Records supplied:
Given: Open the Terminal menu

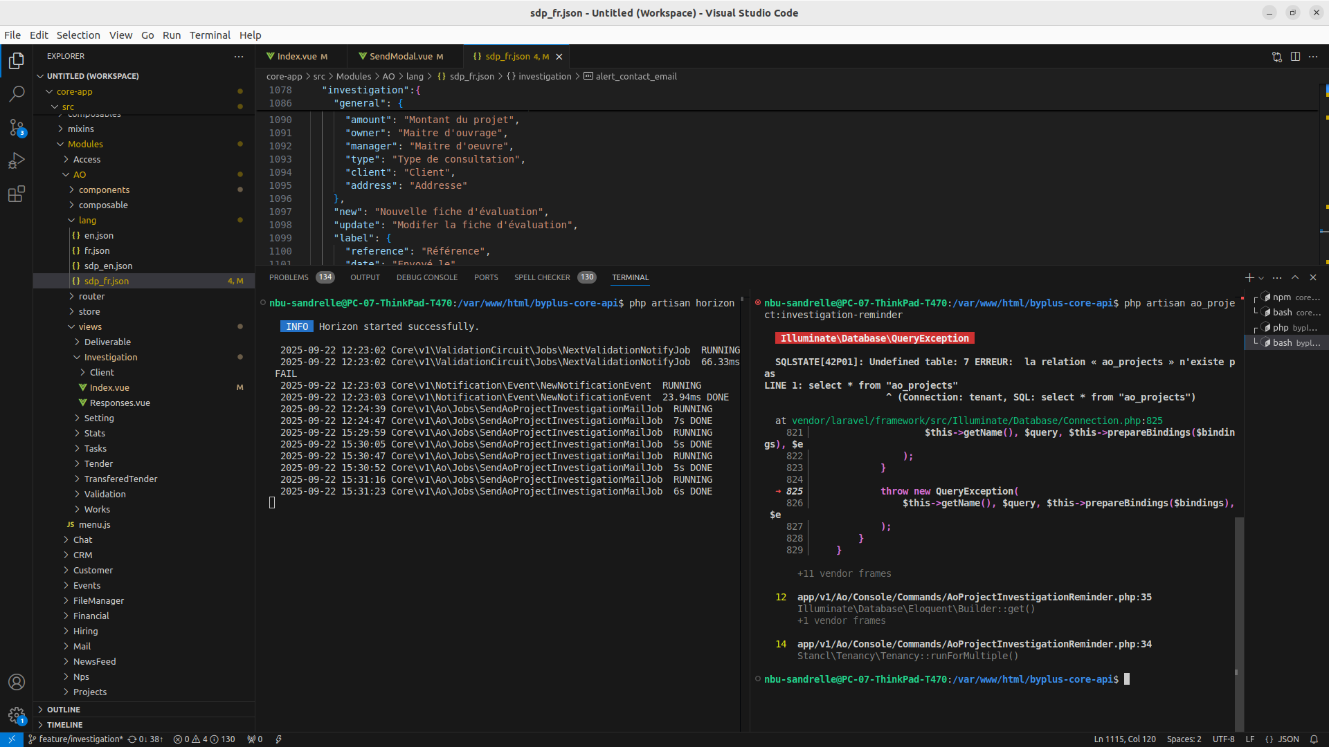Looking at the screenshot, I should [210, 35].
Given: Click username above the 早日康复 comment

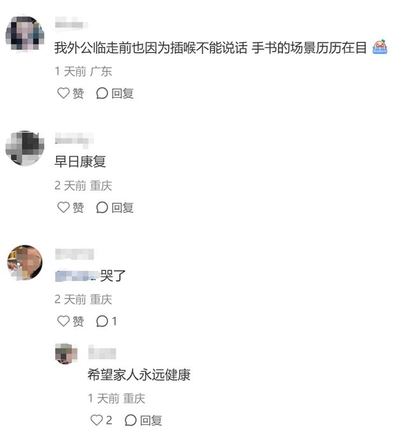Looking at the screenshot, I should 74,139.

* * *

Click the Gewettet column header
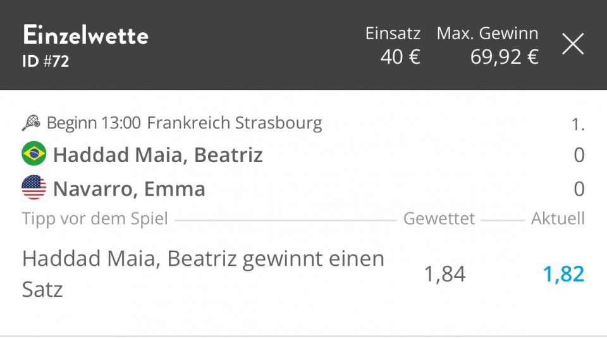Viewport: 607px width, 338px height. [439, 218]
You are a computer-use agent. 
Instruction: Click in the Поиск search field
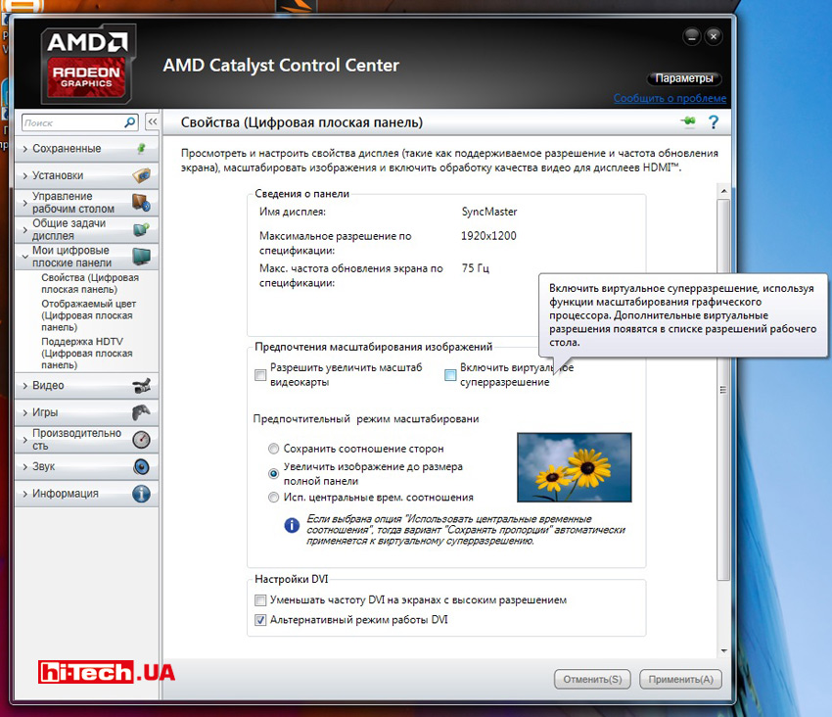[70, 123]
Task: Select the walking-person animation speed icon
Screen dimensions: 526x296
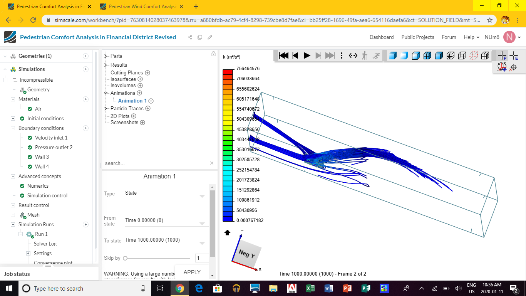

What this task involves:
Copy back exactly the lines above from the one containing "You are a computer-use agent." through the one containing "Screen dimensions: 526x296", and leave every picture behind.

Response area:
You are a computer-use agent. 
Instruction: Click in the Поиск search field
[70, 123]
Task: Select the walking-person animation speed icon
Screen dimensions: 526x296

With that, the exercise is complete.